Part of this difficulty stems from the fact the as we age, we tend to focus less on the details of events and more on the general gist of events. Remembering the gist of a conversation or an event may very well be enough to bring to mind that memory later, but what we lose is the ability to separate that memory from a similar memory that shares the same gist. For example, we may remember that we spoke to both the doctor and a friend about the topic of medications. But unless we remember the details of each conversation, it is difficult to recall who said what in each of the conversations.

Much of this difficulty with memory arises because the brain region responsible for memory function, the hippocampus, undergoes cell loss and volumetric decliIne across the adult lifespan. This shrinkage can contribute to memory loss.

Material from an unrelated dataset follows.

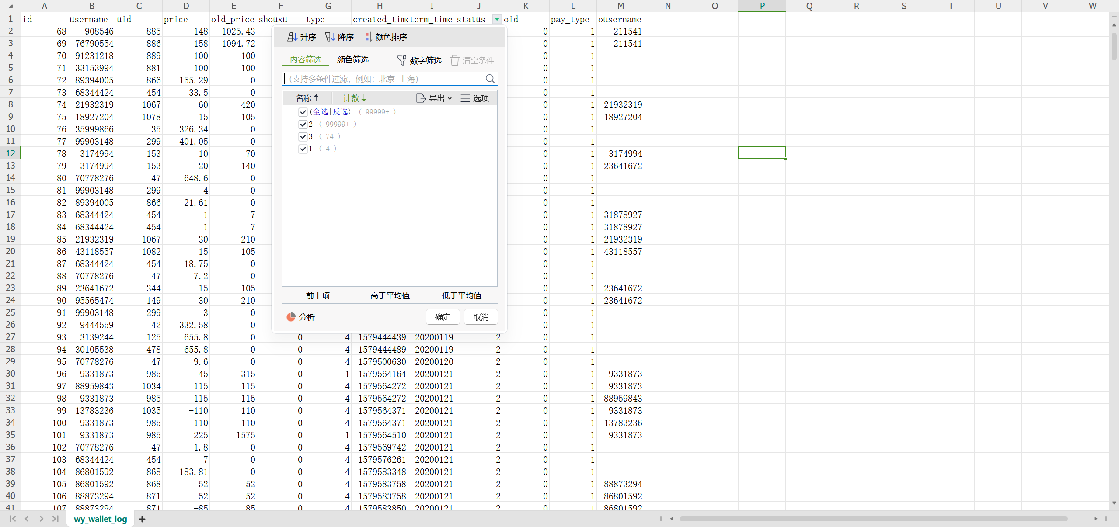1119x527 pixels.
Task: Add new sheet with plus icon
Action: click(142, 519)
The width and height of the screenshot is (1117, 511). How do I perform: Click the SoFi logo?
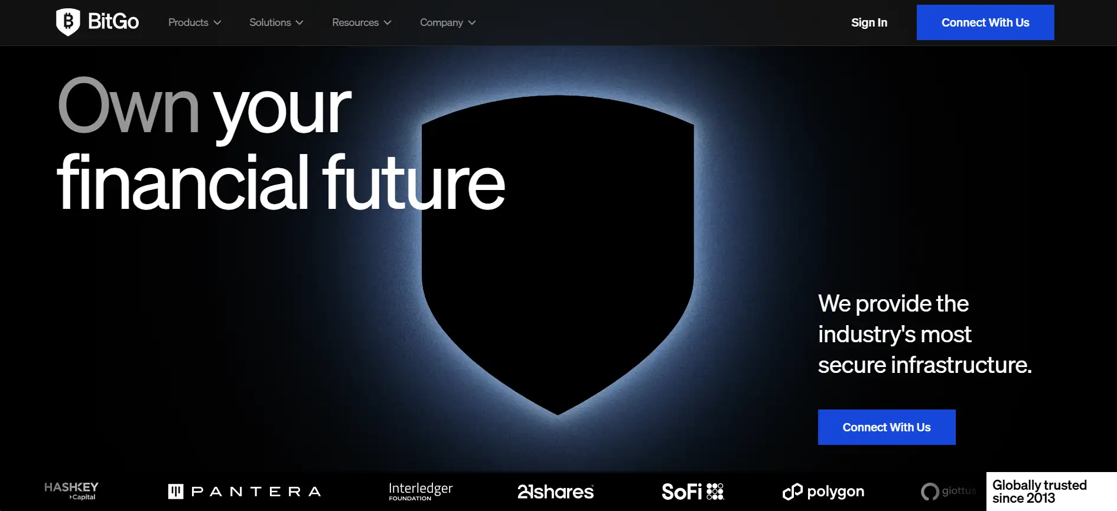point(693,492)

However, that doesn’t mean memory decline is inevitable. There is much we can do to preserve and improve our memories as we age including reducing stress, eating healthy, and getting proper amounts of sleep and physical activity. The brain is an organ like any other, and improving cardiovascular flow and providing proper care can help maintain healthy functioning. For example, recent research shows that adults age 55 to 80 who engaged in moderate exercise at least three days a week increased the volume of their hippocampus and improved their memory.

Actively trying to remember helps improve memory. That is, rather than reviewing information over and over, research shows that it is more effective to repeat information aloud and test yourself on it. People who quiz themselves on new information remember better than if they simply re-read it or are told the information a second time.

What about calendars, to-do lists, and alarms to help you remember an appointment? Use them! Most of us couldn’t get through the day — at any age — any other way.

Nancy Dennis is an assistant professor of psychology and directs the Cognitive Aging and Neuroimaging Lab at Penn State.